AGYEKUM v. ASAKUM ENGINEERING AND CONSTRUCTION LTD.
1990
SUPREME COURT
GHANA
CORAM
- ADADE
- FRANCOIS
- AMUA-SEKYI
- AIKINS JJ.S.C.
- ADJABENG J.A
Areas of Law
- Civil Procedure
- Contract Law
- Corporate Law
- Tort Law
1990
SUPREME COURT
GHANA
CORAM
AI Generated Summary
In a case involving civil engineers and their former general manager, the Supreme Court addressed issues of wrongful detention of equipment, jurisdiction to hear motions, and the sufficiency of defensive claims. The Court upheld the decision to strike out parts of the defense, as they were found frivolous and did not constitute a valid response. Past rulings and jurisdictional principles were stressed, emphasizing that judges of co-ordinate jurisdiction cannot overrule each other's orders except through proper appellate channels. The decision also reinforced the power to strike out pleadings and the importance of adherence to procedural rules, signaling significant implications for civil procedure, corporate governance, and equitable remedies.
JUDGMENT OF AMUAH-SEKYI J.S.C.
The plaintiffs are civil engineers and the defendant was their general manager. In 1984 the plaintiffs issued a writ against the defendant claiming the following reliefs:
"1. The return of the machinery, equipment and other goods the property of the plaintiffs listed in the attached letter dated 14 September 1984 from W.A.N. Adumua-Bossman to the defendant.
2. ¢7 million damages for the wrongful detention of the said listed goods.
3. Mesne profits as from 17 September 1984 at the rate of ¢1,885,000 per month of 20 working days or in the [p.653] alternative at the rate of ¢94,250 per day until judgment herein or the delivery up of possession of the said listed goods.

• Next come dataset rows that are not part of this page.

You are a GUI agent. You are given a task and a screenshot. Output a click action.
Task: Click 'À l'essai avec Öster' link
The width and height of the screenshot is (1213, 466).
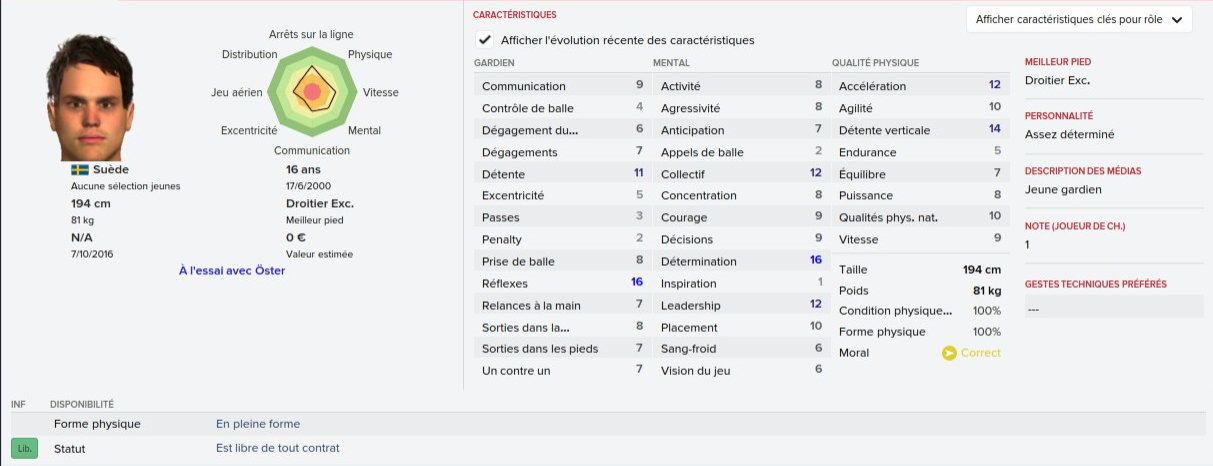(232, 270)
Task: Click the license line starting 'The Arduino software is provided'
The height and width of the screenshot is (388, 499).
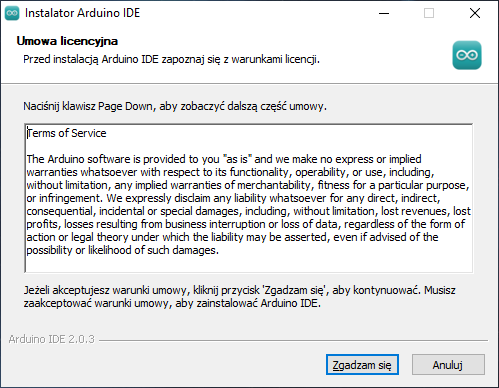Action: coord(224,159)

4. Further or other relief as in the circumstances may be just, including, in particular, a perpetual injunction restraining the defendant, whether by himself, his servants, agents or privies whomsoever, from retaining or using any one or more of the said listed goods for any purpose whatsoever whilst in his possession, order, custody or disposition."
The plaintiffs filed a statement of claim setting out the facts giving rise to the suit and the defendant filed what he said was a defence to the action.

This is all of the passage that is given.